546 Honorer Pemkab Manokwari Ikuti Tes ASN dan PPPK, Sisanya Disesuaikan dengan Kondisi Keuangan

MANOKWARI, SURYA ARFAK – Sebanyak 546 tenaga honorer di lingkungan Pemerintah Kabupaten Manokwari saat ini sedang mengikuti tes untuk diangkat menjadi Aparatur Sipil Negara (ASN) dan Pegawai Pemerintah dengan Perjanjian Kerja (PPPK).

Bupati Manokwari, Hermus Indou, mengatakan proses tersebut merupakan bagian dari komitmen pemerintah daerah untuk menghindari pemutusan hubungan kerja (PHK) terhadap tenaga honorer.

“Puji Tuhan karena formasi 546 untuk tenaga honorer yang akan diangkat menjadi ASN dan PPPK sedang berproses,” kata Hermus, Sabtu (14/3/2026).

Menurutnya, proses seleksi tersebut telah melalui tahapan administrasi setelah adanya keputusan dari Menteri Pendayagunaan Aparatur Negara dan Reformasi Birokrasi (MenPAN-RB).

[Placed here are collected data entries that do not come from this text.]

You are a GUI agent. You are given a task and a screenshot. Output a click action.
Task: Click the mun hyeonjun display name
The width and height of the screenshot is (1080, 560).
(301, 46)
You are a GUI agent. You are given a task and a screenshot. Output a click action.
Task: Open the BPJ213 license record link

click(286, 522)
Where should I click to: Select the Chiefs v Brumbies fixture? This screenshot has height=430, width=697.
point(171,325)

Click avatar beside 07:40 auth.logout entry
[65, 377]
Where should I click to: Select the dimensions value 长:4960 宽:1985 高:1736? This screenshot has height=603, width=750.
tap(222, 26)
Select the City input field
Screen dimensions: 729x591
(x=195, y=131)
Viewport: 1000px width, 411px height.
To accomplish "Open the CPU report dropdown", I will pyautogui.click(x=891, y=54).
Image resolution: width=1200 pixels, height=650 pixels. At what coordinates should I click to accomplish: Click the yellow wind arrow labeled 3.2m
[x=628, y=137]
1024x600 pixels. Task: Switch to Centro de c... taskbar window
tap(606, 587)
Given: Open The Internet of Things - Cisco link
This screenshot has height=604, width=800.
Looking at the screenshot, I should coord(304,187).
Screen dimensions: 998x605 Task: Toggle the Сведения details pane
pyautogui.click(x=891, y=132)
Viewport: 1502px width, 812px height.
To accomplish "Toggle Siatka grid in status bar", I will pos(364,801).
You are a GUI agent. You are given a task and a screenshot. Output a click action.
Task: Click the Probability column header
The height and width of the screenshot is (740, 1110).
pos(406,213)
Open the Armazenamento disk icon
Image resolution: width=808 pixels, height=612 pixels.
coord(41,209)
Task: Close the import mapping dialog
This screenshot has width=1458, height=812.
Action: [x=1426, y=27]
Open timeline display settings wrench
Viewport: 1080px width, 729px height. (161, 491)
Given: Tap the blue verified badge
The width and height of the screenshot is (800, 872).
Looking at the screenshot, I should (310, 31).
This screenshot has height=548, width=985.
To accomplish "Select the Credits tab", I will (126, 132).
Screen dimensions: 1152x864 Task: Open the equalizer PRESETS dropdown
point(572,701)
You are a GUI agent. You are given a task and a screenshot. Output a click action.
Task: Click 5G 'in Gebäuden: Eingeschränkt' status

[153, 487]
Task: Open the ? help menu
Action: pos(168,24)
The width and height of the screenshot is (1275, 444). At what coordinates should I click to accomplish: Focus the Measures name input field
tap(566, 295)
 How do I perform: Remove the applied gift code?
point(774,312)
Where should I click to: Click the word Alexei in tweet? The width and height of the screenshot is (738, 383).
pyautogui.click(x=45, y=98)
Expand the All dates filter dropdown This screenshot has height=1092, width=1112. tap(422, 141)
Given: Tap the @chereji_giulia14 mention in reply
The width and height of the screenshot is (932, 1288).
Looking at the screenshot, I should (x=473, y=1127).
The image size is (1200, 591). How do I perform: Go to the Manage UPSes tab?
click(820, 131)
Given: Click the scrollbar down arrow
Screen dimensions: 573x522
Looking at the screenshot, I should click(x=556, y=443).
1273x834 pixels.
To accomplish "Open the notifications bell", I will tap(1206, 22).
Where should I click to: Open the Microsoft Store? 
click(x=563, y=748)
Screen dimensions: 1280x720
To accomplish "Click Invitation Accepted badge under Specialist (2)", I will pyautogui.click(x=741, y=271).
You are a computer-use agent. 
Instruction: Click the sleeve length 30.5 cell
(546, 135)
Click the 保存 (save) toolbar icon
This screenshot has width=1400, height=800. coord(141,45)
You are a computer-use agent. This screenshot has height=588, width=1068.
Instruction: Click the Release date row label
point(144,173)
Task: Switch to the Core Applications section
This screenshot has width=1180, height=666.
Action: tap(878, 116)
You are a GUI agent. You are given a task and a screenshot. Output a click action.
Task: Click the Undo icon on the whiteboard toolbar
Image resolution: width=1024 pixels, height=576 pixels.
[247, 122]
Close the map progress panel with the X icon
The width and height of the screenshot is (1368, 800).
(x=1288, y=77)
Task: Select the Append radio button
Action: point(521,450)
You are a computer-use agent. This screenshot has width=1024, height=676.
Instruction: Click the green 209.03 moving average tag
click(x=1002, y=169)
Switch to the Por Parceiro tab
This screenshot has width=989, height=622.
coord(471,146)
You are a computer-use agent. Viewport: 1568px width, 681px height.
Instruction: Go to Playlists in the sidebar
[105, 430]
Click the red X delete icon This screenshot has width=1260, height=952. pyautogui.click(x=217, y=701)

Para tenaga honorer yang telah menyelesaikan proses pemberkasan kini memasuki tahap tes untuk memastikan mereka dapat diterima sebagai ASN maupun PPPK di Kabupaten Manokwari.

“Saya kira ini juga menjawab komitmen pemerintah daerah yang menghindari adanya PHK. Kita sudah bisa memastikan 546 orang ini bisa menjawab sebagian kebutuhan daerah,” ujarnya.

Bupati Hermus berharap proses seleksi tersebut dapat segera selesai sehingga keputusan pengangkatan dapat segera diserahkan kepada para peserta yang lulus.

“Mudah-mudahan dalam waktu yang tidak terlalu lama hasilnya bisa keluar dan keputusan pengangkatan mereka bisa diserahkan,” katanya.

Terkait tenaga non-ASN yang belum terakomodasi dalam formasi saat ini, Hermus menjelaskan pemerintah daerah akan menyesuaikannya dengan kemampuan keuangan daerah.

Menurutnya, setiap pegawai yang direkrut harus dipastikan ketersediaan anggaran gajinya dalam Anggaran Pendapatan dan Belanja Daerah (APBD).

“Sementara kita mengalami efisiensi yang sangat besar. Kalau kita rekrut lagi, dari mana uang untuk membiayai semuanya,” ujarnya.

Karena itu, meskipun masih terdapat sisa formasi, pemerintah daerah belum dapat memanfaatkannya pada tahun ini.

Ia memastikan peluang tersebut tetap terbuka apabila kondisi keuangan daerah kembali normal.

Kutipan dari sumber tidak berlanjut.